> [Consigne] Recopiez, s'il vous plaît, le passage de l'extrait sur Chuck Berry qui s'ouvre sur les mots « Il s’agit du » et se clôt sur « et des bagnoles. », en remplaçant « guitare » par « piano ».

> [Extrait choisi]
========

Les lundis de l’actualité – Jonas Follonier
Nous avons parfois tendance à penser que les évolutions, qu’elles soient sociétales, musicales, techniques, se font au jour le jour, petit à petit, par une série de minuscules changements qui, une fois additionnés, en forment un grand. Mais il n’en est rien: les grandes révolutions se font à des moments précis de l’Histoire. La mort de Chuck Berry survenue ce samedi 18 mars 2017 nous invite à voyager vers la fin des années cinquante, un moment charnière dans l’histoire du rock and roll, pour comprendre ce que cet homme-là a changé dans la destinée de la musique la plus influente qu’il y ait jamais eue.
Les différents médias qui ont rendu hommage à Chuck Berry l’on présenté comme l’un des Pères tantôt du rock ‘n’ roll, tantôt du rock, ne sachant même pas eux-mêmes quelle est la définition de ces deux termes. En réalité, si l’on considère le rock and roll comme une évolution de rhythm and blues avec une synthèse du blues et de la country, alors Chuck Berry n’est pas l’inventeur du rock and roll, mais il reste incontestablement (avec Fats Domino et Little Richard) l’un des trois créateurs d’une certaine forme de rock and roll.
Il s’agit du genre musical qui sera prêt à se diriger par la suite vers le rock que nous connaissons, influencé par le folk, le blues et bien sûr la pop. Le rock des Rolling Stones, de Led Zeppelin, des Pink Floyd, chaque groupe ayant bien sûr ses propres influences. Le rock and roll de Berry est une musique mettant en valeur les solos de guitare limpides, les paroles citoyennes simples mais importantes, le consumérisme et l’adolescence des nanas et des bagnoles.

========

> [Données fournies]
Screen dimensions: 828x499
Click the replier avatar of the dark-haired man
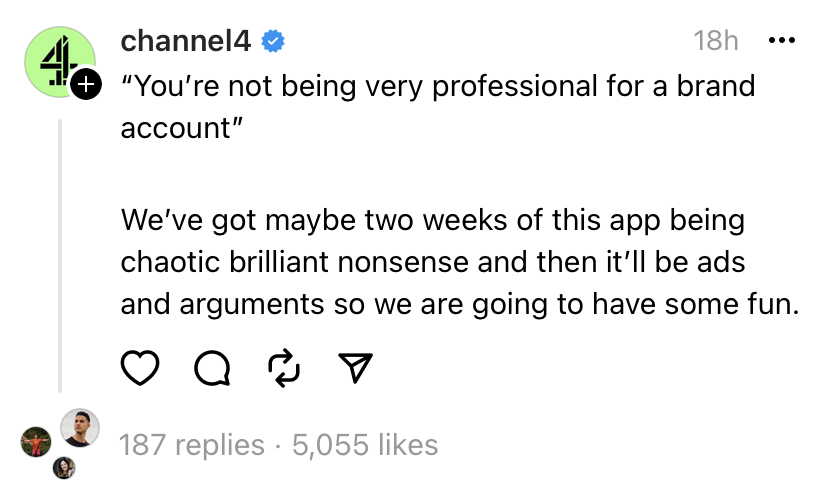pos(80,428)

========

> [Corrigé]
Il s’agit du genre musical qui sera prêt à se diriger par la suite vers le rock que nous connaissons, influencé par le folk, le blues et bien sûr la pop. Le rock des Rolling Stones, de Led Zeppelin, des Pink Floyd, chaque groupe ayant bien sûr ses propres influences. Le rock and roll de Berry est une musique mettant en valeur les solos de piano limpides, les paroles citoyennes simples mais importantes, le consumérisme et l’adolescence des nanas et des bagnoles.